Liste, na ordem em que aparecem, todos os nomes de pessoas mencionados no bloco de texto.

==== BLOCO DE TEXTO ====

Adolescente em conflito com lei é monstro que a imprensa inventou

por Karyna Sposato e Thiago Monteiro Pereira

Muitas questões sobre o Estatuto da Criança e do Adolescente têm sido abordadas de modo inadequado, principalmente quando referentes à prática de atos infracionais e à correspondente sanção aplicada pelo Estado. Nesse sentido, o caso envolvendo um adolescente pode muitas vezes tomar a proporção que ele de fato não tem. Exemplo recente disso é a repercussão do ato infracional envolvendo Champinha, adolescente de 17 anos de idade, que participou em companhia de cinco adultos do assassinato de outros dois jovens.

==== DADOS EXIBIDOS ====

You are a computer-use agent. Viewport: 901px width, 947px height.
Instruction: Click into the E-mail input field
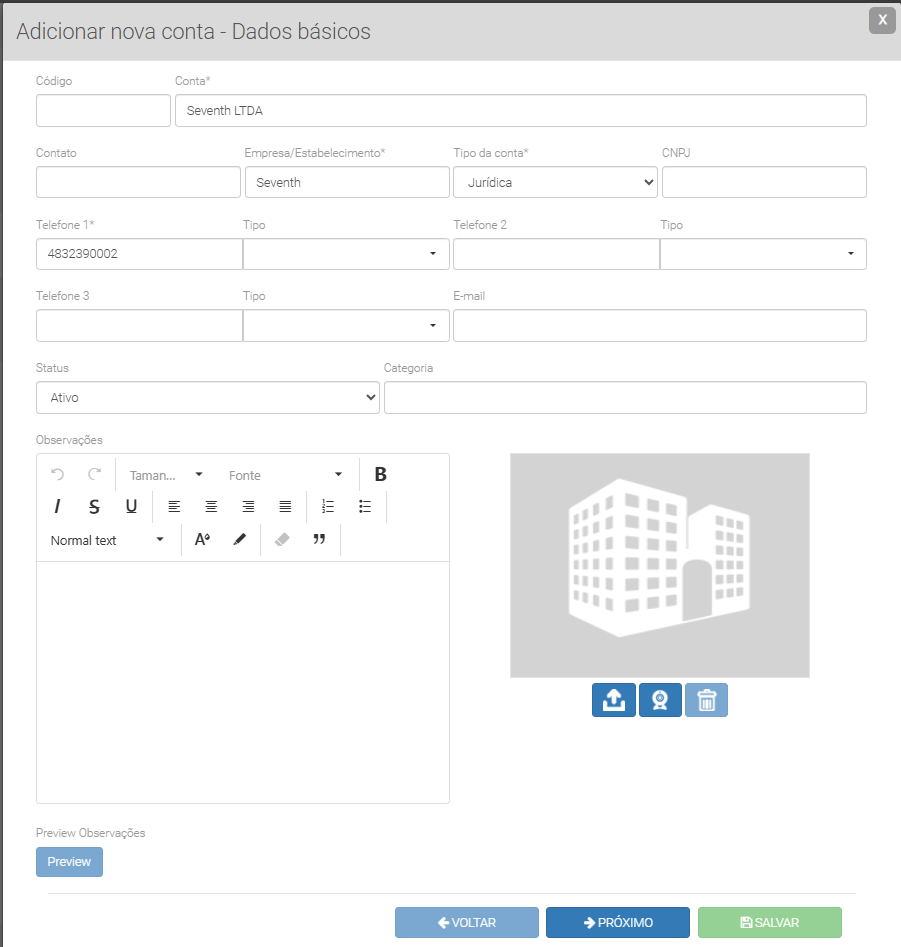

====

_RESULTADO:_
Karyna Sposato
Thiago Monteiro Pereira
Champinha